2.Microsoftが本社をカナダに移転?
この説は、カナダがMicrosoftに米国の規制の手の及ばない安全な避難所を提供し、その見返りに雇用を得るというものだ。
これには2つの問題がある。まずこの説が実現するためには、カナダ人が丸太小屋から這い出てきて、金もうけのためなら何でもする国民に生まれ変わる必要がある。しかしこのような性質は、どちらかというと私の出身地であるネバダ州のほうがぴったりだ。もうひとつの問題は輸出規制だ。合法的に米国で製品を販売するため、Microsoftは米国の司法に準じなければならない。だからこそEUも調査ができるのだ。つまり、本社を移転しても意味がない。
3.Microsoftが積極的に悪事を働く?
確かに、Microsoftの建物は五芒星に近い形をしている。もっと論理的な言い方をすれば、同社には非常に攻撃的な人材が多すぎるということだ。また同社は、契約文書作りと交渉術にも長けている。
それでも、私自身が好むBill Gatesのイメージは、本社中を駆け回りながら次のように叫んでいるものだ。「Raikes、Ballmer、マントを羽織って、生け贄の鶏を持って来なさい。祈祷室で落ち合おう」と。
4.IBMがAdvanced Micro Devices(AMD)を買収?
IBMは、Intelの手強い競争相手となる必要条件をほとんど備えている。強力な半導体開発陣、膨大な資金、ニューヨーク州のイーストフィッシュキルという町にある最先端の製造工場などだ。一方AMDは、Opteronという半導体を抱えているが、これをビジネスとして成功させるための資金と手段を必要としている。

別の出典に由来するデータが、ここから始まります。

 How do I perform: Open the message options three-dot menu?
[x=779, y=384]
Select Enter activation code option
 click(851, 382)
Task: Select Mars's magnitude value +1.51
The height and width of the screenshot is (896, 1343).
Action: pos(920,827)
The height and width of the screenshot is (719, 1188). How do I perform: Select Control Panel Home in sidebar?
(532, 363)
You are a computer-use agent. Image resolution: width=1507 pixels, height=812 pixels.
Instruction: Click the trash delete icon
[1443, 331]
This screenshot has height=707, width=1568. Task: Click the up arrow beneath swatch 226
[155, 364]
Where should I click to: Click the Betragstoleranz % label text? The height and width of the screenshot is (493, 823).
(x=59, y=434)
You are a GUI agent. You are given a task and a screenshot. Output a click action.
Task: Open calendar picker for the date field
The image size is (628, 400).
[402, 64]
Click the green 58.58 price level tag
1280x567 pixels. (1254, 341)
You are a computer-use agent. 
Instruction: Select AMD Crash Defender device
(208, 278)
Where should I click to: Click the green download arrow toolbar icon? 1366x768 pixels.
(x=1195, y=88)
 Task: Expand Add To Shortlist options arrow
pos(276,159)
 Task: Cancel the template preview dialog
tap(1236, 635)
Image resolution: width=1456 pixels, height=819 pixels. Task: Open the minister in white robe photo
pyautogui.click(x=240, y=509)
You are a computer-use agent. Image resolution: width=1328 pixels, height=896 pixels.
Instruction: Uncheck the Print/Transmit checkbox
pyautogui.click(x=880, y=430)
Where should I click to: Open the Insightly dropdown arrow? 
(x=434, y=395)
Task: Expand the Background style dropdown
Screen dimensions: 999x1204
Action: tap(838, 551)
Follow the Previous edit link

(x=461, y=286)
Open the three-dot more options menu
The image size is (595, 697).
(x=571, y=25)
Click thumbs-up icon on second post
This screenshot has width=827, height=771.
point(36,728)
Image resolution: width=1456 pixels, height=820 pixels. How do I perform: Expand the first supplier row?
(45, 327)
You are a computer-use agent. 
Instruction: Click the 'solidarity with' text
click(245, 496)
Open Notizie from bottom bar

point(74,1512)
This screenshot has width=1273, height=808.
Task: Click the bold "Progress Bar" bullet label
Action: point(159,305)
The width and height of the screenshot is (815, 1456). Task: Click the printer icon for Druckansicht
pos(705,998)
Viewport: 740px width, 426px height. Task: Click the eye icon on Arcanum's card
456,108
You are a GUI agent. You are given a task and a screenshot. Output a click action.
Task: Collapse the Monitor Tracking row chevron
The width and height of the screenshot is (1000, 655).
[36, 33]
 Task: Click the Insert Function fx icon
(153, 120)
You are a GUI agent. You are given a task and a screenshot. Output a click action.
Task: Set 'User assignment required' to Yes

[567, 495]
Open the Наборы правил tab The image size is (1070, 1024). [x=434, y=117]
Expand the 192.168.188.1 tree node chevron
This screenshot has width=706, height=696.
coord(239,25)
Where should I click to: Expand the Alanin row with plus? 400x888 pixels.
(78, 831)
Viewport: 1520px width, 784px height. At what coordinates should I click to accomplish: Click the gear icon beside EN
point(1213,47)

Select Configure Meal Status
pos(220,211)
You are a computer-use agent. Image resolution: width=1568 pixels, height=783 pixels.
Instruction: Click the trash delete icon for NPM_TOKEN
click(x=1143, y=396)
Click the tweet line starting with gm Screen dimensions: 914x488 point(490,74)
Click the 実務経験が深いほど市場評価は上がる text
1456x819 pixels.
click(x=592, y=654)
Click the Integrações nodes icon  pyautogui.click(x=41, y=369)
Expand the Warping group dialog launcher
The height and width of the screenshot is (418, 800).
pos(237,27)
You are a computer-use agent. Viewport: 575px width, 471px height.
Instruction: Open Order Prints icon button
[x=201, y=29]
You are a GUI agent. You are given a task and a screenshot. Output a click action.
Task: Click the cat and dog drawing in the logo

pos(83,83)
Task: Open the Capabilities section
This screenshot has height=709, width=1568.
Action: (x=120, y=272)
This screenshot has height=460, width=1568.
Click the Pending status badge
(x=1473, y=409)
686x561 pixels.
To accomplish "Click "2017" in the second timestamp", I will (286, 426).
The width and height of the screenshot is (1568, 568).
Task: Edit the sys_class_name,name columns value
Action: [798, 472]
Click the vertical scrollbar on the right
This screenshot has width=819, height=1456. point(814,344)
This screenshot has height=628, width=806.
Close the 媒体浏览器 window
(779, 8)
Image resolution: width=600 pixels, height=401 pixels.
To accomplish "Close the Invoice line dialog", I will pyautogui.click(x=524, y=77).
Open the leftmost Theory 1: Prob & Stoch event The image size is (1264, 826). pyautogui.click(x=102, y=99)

ならばどうしてIBMによるAMD買収が現実しないのか。それは、Intelと競うのは面白いことではないからだ。AMDが1995年以降に黒字を出したのは1年だけで、同社は(映画「ロッキー3」のミスターTのように)自分の主張が正しいと証明するためだけに努力しているようにさえ見える。だがIBMがそんなことをする必要はない。おまけにIBMは1990年代後半、CyrixとのPC互換機用半導体事業で失敗を味わっている。
それよりIBMは、Opteron技術のライセンス契約をAMDと結び、例えば製造の一部を担うことで利益を上げられるだろう。
リサーチ会社IlluminataのアナリストJonathan Euniceは、この2社の合併を、SperryとBurroughsの合併に置き換えて語っている。SperryとBurroughs合併後の新会社Unisysの新モットーは「2つのパワー」で、成長が累乗されることを表すものだったが、Euniceはこれを「パワーのあるものと、それほどパワーのないものとが合併した(結果、パワーが倍増したわけではない)」と揶揄した。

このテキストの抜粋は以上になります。